While there are a few notable exceptions, since 2008 the freshman classes can best be described as lackluster. In this span, the drivers competing for Rookie of the Year have produced just three victories and zero appearances in the Chase.
More so, an award that once was often a precursor to greatness has evolved into a punch-line, with recipients like Kevin Conway and Stephen Leicht.
But the dry spell appears over as the rookie class of 2013 contains two of the more celebrated drivers in recent memory.
The heavy favorite for the award is Ricky Stenhouse Jr., who is a bit of a throwback and has come up through the NASCAR feeder system the old-fashioned way.
Starting in the ARCA Series, Stenhouse honed his craft and showed enough talent to eventually land a full-time ride in the Nationwide Series. And it was in Nationwide where he really made a name for himself, winning back-to-back championships and cementing himself as one of the top up-and-coming drivers in NASCAR.
His talent was such that when Matt Kenseth decided to leave Roush Fenway Racing, the team wasted no time in naming Stenhouse as his heir apparent.
"I believe that Ricky, with the potential he has and excitement and talent level, it is possible that Ricky could raise all of our games," Carl Edwards said last week at Daytona about his new teammate. "I know he makes me nervous. He is super fast and super competitive and I would say that the mood at Roush right now is that we are optimistically anxious."
The other candidate for Rookie of the Year is, of course, Danica Patrick. The highest-finishing woman in the history of the Indianapolis 500 is making the leap to Cup after just one full season in Nationwide.
And what she lacks in seat time she more than makes up for in fame. She has very quickly become one of NASCAR's most popular drivers, even though her results have yet to match her celebrity status.
As to be expected due to her lack of experience, Patrick is tempering her expectations for this season.
"If it does it does, if it doesn't it doesn't," Patrick said about her chances of winning Rookie of the Year. "But I think that if I shoot for great results each time and keep bettering myself all the time that is the best goal that I can have as opposed to just shooting for Rookie-of-the-Year.
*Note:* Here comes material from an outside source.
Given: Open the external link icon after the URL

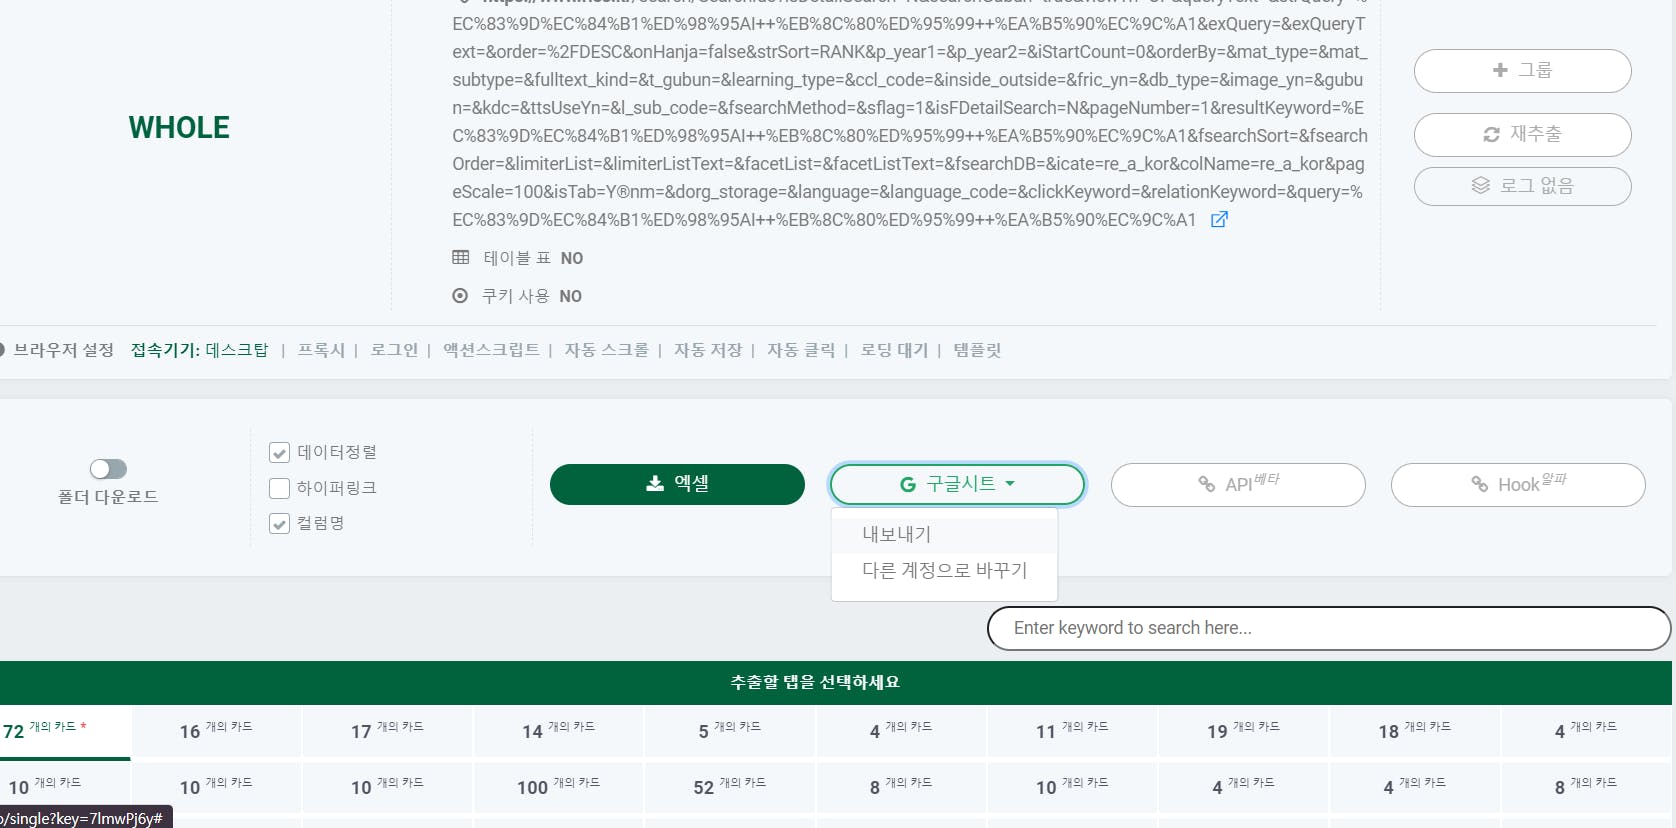Looking at the screenshot, I should 1219,220.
It's going to be something I'm sure that will come into thought at the end of the year."
Regardless of how it plays out this season, for the first time in a while there is genuine interest in this year's battle for Rookie of the Year. No matter whether it's Stenhouse or Patrick who prevails, the likely result will be the same -- restoring the luster to an award that used to have so much meaning.